→ Problem requirements
Only the lines from the one with "This screenshot has" through the final line below belong in the answer, copied exactly and without pictures.

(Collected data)
━━━━━━━━

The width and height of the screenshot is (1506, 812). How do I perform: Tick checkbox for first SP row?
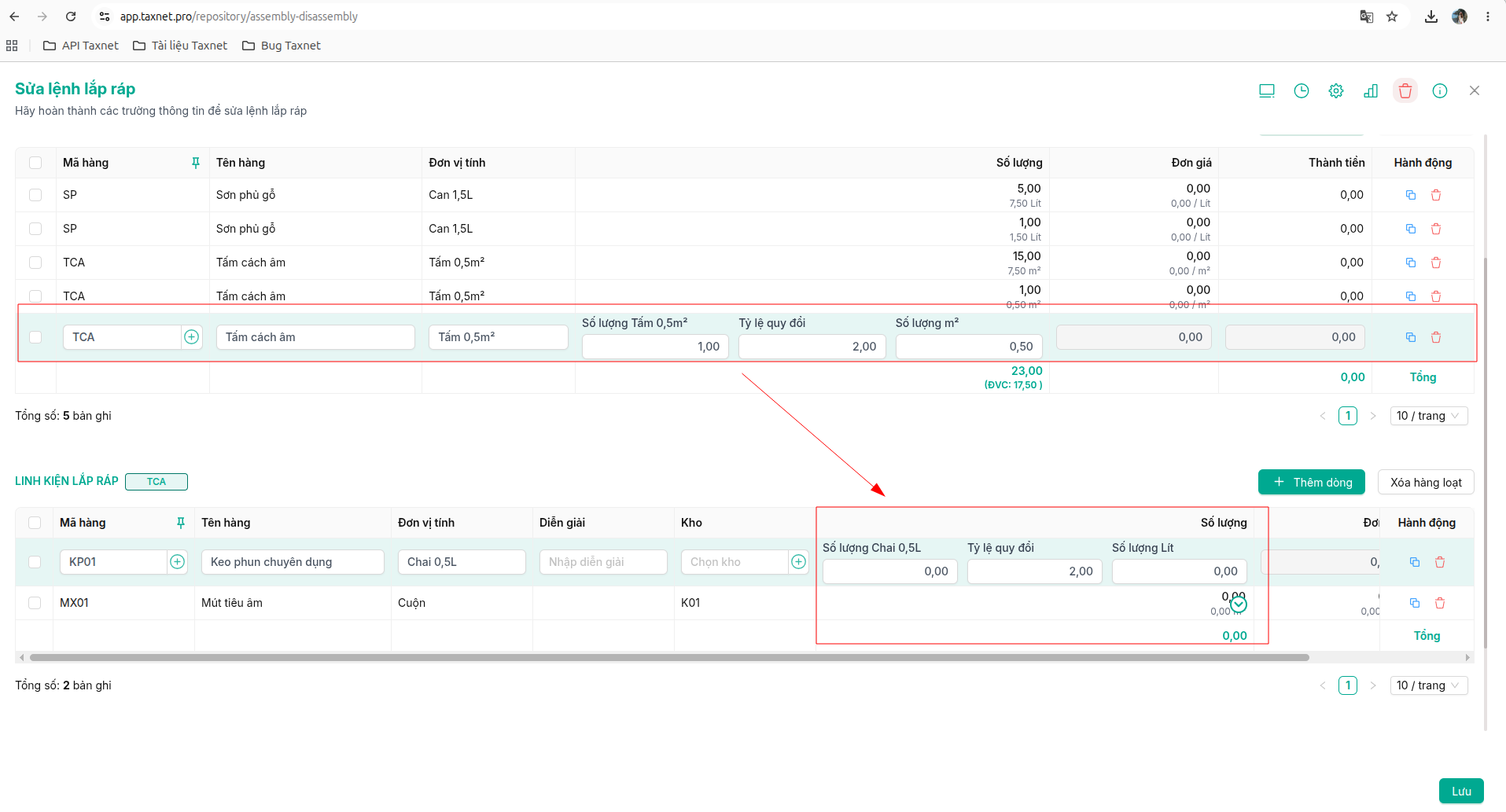click(x=35, y=195)
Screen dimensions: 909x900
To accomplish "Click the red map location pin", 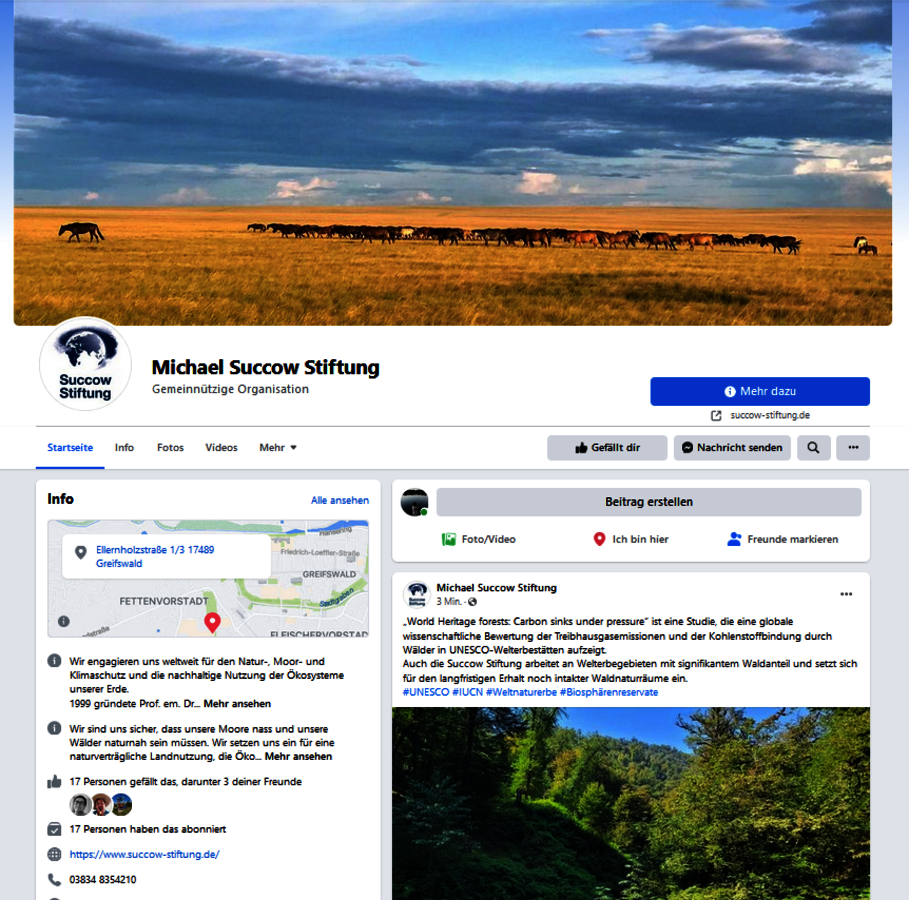I will point(212,622).
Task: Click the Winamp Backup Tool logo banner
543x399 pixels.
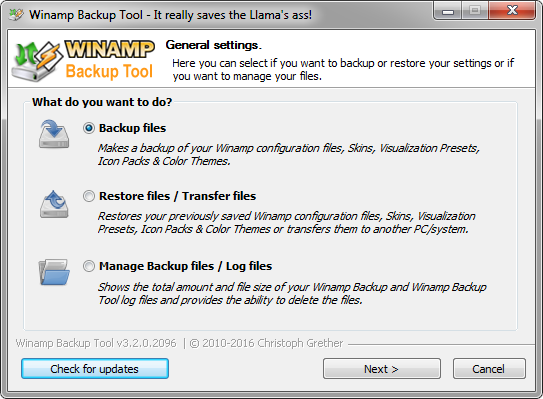Action: [x=83, y=61]
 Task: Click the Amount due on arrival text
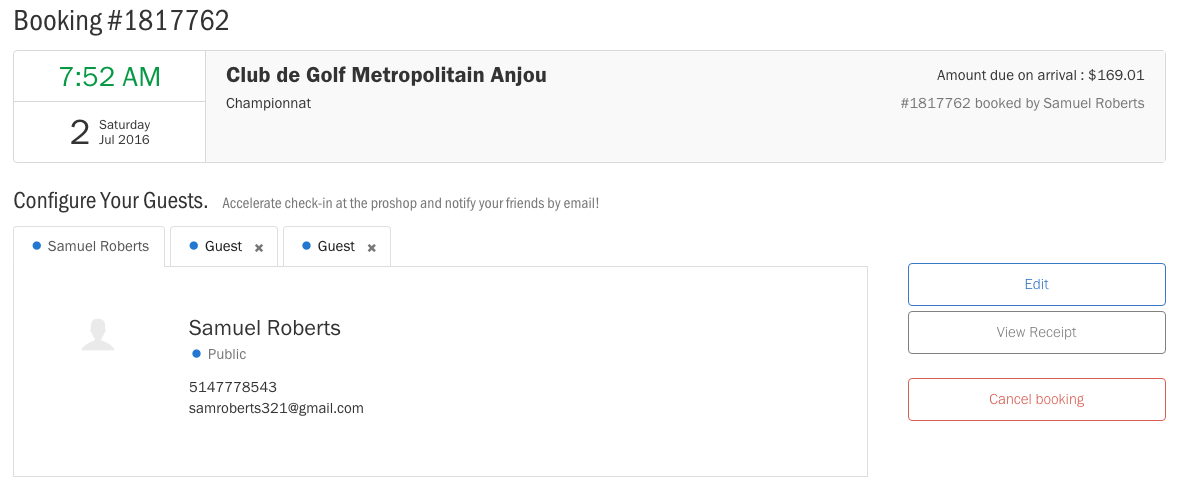pos(1040,75)
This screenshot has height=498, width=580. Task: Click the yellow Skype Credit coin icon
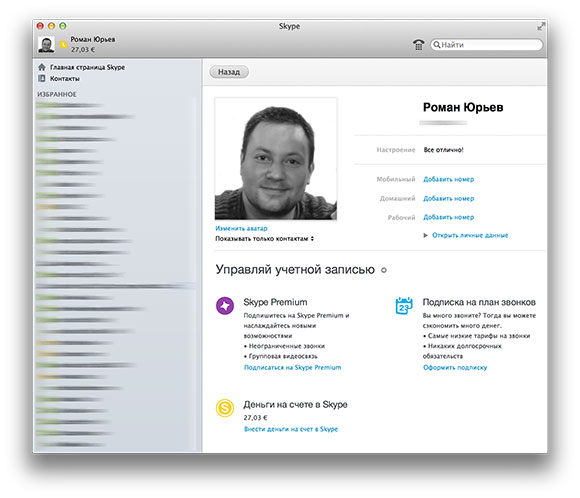coord(225,408)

━━━━━━━━

→ Solution to the exercise
This screenshot has height=498, width=580. Task: Click the yellow Skype Credit coin icon
coord(225,408)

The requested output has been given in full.